--- START ---

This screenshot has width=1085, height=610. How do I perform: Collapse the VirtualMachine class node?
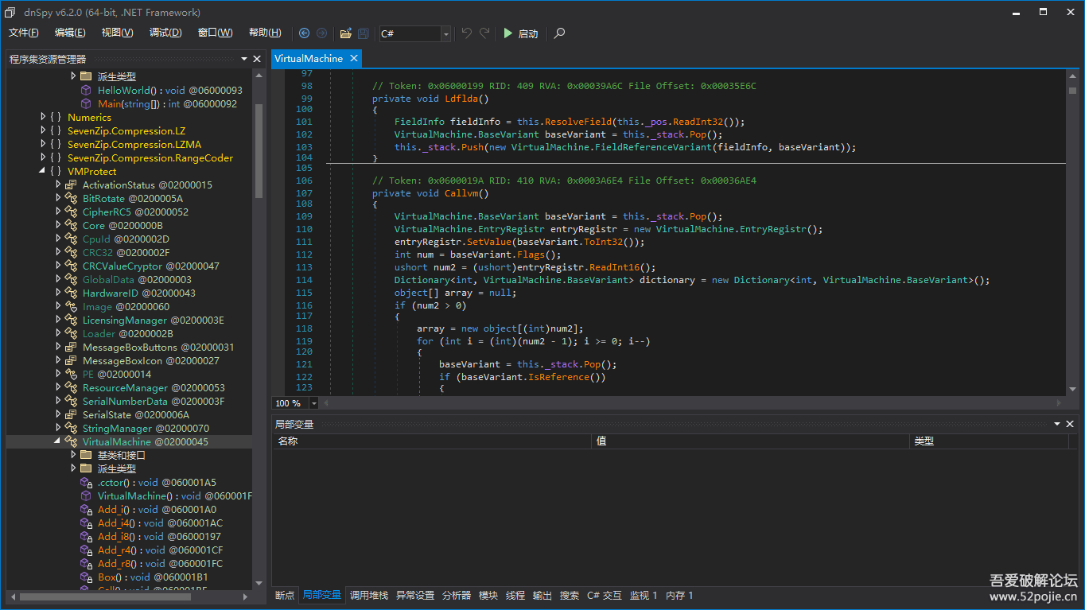(58, 441)
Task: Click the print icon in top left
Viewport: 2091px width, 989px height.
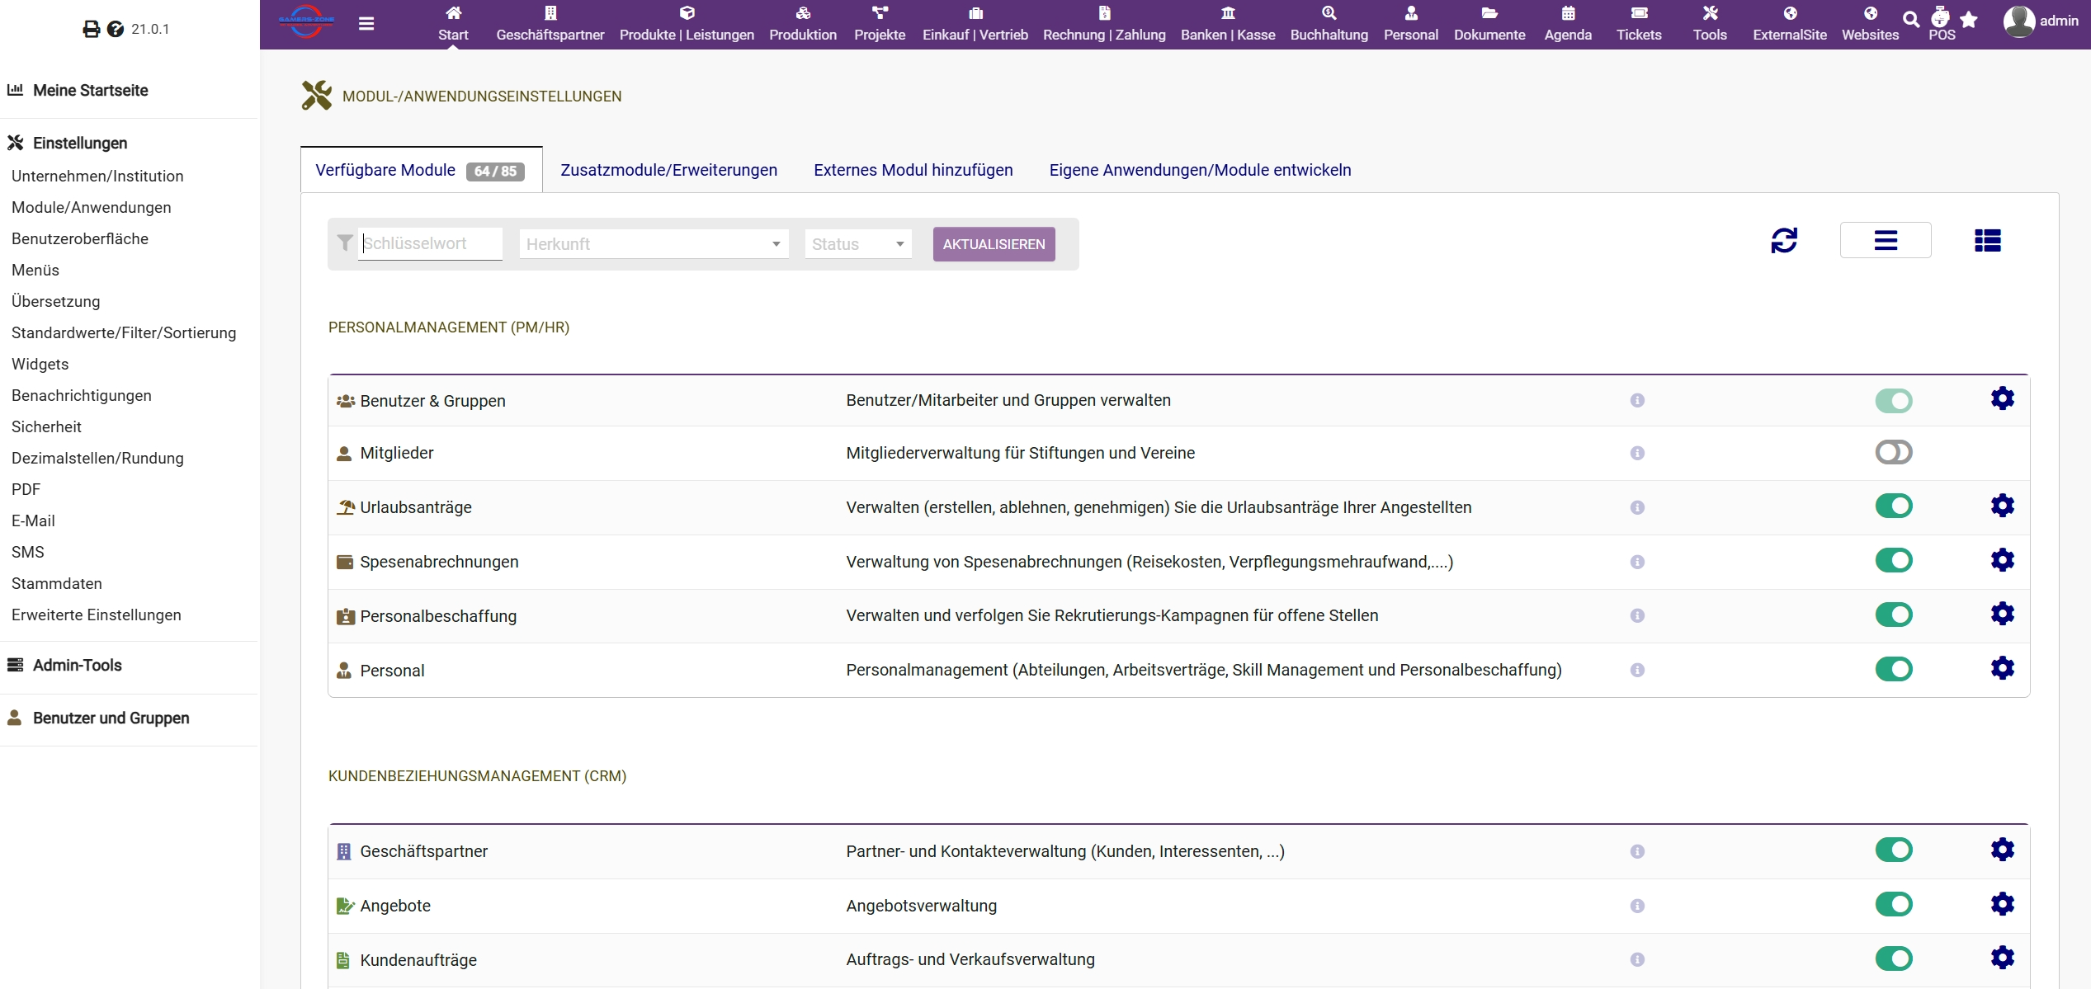Action: (x=91, y=29)
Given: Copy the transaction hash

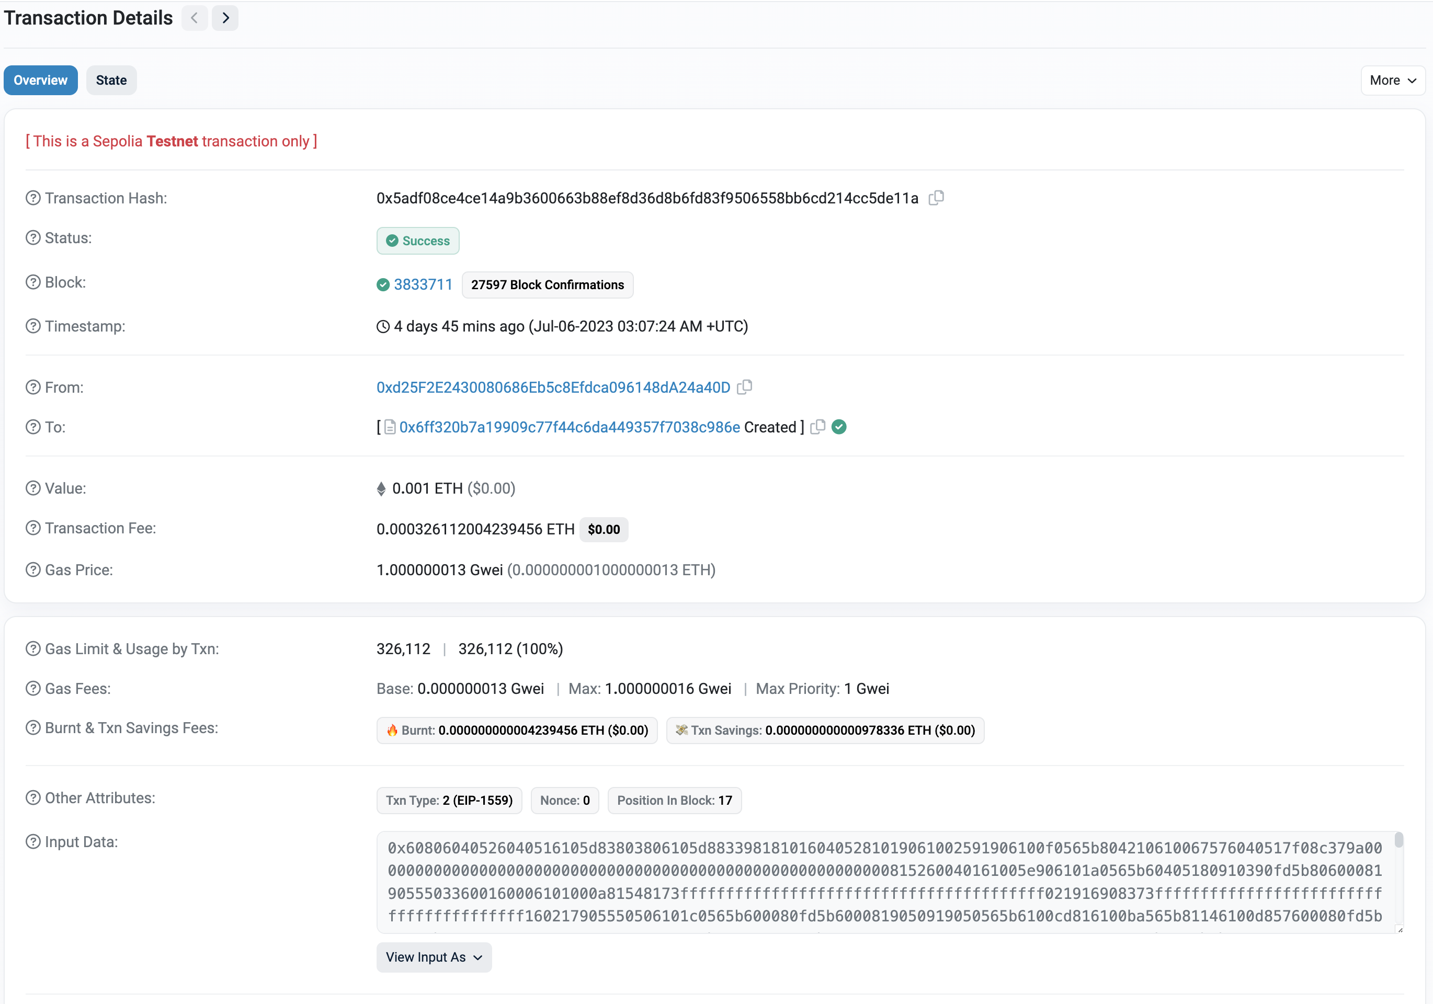Looking at the screenshot, I should 937,198.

--- END ---

• _Given problem_:
Repeat the text of every record above word for word, leaving out the pictures.

• _Right answer_:
This screenshot has width=1085, height=610. How do I perform: Collapse the VirtualMachine class node?
(58, 441)
Task: Click the print icon in top left
Viewport: 2091px width, 989px height.
Action: (x=91, y=29)
Given: Copy the transaction hash

Looking at the screenshot, I should 937,198.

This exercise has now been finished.